# WHAT YOU ARE ASKED TO DO
Examine the records below and count how many lines contain the string "level". Give only the number.

[Saved entries]

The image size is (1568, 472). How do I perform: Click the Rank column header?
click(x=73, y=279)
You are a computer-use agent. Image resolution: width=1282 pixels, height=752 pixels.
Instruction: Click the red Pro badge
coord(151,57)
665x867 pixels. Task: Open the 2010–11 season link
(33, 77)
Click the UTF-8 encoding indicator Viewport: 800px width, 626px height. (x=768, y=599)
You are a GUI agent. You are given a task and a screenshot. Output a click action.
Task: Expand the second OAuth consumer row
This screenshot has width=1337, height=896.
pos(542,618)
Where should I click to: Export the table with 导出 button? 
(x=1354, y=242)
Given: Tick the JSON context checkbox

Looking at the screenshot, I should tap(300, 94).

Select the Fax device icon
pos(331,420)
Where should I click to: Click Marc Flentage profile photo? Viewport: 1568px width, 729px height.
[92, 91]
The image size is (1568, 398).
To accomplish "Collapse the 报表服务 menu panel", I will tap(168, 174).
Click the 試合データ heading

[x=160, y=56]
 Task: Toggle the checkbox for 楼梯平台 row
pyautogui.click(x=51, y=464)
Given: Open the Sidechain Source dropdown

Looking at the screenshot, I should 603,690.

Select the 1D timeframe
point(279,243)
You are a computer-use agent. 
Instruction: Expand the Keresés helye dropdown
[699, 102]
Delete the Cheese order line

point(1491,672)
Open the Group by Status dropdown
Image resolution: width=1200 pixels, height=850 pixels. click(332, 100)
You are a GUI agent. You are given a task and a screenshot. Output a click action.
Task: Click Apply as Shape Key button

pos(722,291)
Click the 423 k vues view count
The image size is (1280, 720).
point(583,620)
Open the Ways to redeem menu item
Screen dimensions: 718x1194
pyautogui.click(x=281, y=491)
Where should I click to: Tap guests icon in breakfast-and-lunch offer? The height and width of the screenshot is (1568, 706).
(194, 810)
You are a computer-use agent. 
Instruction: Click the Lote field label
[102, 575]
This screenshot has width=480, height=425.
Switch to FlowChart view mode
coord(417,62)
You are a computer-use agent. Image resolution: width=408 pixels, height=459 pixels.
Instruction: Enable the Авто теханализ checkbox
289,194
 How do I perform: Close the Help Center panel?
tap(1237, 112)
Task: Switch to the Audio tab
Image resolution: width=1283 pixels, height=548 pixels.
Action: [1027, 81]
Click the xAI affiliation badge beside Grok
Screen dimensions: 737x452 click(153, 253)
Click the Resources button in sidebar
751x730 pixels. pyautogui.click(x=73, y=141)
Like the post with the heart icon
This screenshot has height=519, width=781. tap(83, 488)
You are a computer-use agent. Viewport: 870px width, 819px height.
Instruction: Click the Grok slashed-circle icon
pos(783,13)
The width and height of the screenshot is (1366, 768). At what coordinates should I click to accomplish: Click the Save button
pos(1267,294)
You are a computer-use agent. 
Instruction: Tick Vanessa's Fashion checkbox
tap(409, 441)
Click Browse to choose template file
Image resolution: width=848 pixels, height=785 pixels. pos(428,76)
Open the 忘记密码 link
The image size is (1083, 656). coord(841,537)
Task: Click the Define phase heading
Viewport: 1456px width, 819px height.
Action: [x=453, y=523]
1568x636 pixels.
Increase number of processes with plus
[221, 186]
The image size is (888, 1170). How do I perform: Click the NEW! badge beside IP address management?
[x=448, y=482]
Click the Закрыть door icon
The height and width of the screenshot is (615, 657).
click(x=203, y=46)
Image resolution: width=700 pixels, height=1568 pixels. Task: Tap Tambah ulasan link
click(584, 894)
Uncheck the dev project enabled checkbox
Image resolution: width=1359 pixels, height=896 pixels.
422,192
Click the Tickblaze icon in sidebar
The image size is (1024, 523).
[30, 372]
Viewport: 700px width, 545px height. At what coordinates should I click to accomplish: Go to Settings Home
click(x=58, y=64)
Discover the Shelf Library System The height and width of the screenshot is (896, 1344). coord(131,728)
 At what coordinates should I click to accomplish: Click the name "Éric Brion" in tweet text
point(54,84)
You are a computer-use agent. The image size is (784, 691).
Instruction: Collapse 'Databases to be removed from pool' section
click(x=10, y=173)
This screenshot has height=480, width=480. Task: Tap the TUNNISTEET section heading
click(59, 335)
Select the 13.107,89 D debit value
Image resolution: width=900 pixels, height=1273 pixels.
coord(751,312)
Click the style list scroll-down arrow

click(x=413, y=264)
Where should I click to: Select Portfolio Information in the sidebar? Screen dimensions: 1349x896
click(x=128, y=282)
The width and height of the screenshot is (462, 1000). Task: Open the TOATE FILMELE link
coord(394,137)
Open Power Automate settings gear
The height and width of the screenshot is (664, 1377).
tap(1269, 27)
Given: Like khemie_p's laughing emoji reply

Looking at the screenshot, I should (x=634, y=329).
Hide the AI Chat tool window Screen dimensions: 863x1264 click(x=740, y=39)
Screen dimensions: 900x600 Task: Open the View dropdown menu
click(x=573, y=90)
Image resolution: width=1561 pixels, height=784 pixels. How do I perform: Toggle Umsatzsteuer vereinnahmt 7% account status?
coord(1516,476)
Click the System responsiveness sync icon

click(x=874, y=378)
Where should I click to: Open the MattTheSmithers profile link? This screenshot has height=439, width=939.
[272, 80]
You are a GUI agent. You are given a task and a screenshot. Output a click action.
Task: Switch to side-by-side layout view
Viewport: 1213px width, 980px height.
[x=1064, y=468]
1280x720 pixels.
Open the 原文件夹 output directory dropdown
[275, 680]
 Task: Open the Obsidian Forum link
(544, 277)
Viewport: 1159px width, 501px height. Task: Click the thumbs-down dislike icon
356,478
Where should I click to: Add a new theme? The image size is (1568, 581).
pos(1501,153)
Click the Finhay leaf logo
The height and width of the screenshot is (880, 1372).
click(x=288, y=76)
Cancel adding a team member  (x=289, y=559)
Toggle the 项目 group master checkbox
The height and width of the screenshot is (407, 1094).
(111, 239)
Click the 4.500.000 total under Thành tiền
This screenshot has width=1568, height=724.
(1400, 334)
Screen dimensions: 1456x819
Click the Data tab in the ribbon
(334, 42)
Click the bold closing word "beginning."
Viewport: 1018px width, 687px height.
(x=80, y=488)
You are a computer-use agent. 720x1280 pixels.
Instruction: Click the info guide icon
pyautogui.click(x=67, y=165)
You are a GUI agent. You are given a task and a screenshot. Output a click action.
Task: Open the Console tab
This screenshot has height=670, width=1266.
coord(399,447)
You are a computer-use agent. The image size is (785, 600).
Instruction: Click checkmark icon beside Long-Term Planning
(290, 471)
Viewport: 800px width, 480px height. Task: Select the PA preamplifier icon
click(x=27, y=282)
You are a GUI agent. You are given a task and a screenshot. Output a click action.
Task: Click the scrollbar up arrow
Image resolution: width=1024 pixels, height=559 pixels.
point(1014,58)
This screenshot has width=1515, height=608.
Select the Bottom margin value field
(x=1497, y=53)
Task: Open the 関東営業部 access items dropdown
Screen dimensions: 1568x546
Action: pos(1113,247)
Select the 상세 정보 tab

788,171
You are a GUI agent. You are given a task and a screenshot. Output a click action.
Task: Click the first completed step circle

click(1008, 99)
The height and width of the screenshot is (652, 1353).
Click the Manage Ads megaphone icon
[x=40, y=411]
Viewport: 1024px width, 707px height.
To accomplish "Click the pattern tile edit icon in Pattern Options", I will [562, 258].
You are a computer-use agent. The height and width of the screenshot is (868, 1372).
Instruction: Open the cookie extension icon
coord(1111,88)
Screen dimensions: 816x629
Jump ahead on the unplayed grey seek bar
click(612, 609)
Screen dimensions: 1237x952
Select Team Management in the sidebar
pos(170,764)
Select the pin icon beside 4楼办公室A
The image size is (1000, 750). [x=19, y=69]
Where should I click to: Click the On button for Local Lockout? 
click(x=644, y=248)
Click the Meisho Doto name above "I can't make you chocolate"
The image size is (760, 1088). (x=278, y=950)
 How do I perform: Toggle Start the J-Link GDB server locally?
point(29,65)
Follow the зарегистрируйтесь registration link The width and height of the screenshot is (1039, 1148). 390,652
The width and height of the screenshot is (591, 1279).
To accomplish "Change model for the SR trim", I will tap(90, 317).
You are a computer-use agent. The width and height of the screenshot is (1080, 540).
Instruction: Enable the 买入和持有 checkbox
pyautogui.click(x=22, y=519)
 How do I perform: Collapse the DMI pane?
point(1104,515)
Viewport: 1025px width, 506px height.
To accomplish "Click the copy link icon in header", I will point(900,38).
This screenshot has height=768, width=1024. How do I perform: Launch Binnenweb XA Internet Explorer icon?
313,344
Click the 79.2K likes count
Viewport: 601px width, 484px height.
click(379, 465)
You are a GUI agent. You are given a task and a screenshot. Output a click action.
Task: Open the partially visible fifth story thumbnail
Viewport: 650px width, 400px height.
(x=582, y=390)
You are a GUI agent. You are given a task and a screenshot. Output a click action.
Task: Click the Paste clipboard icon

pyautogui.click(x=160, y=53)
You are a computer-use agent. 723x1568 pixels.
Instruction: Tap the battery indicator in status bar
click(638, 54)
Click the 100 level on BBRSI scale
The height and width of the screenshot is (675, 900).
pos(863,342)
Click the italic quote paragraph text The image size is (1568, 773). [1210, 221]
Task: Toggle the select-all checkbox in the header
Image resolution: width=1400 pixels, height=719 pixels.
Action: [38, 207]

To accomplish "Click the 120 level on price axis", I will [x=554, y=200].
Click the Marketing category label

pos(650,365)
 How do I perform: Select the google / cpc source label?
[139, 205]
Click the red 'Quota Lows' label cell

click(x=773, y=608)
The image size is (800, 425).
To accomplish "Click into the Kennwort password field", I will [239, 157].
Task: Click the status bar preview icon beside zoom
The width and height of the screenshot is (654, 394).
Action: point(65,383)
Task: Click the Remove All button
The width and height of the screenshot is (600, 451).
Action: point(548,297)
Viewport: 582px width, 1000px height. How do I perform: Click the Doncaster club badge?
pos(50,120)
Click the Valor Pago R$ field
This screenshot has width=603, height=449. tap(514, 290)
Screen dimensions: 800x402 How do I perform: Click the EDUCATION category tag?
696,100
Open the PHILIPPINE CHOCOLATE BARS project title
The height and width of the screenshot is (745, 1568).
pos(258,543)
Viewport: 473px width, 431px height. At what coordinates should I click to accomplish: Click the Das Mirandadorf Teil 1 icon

# EXERCISE OUTPUT
2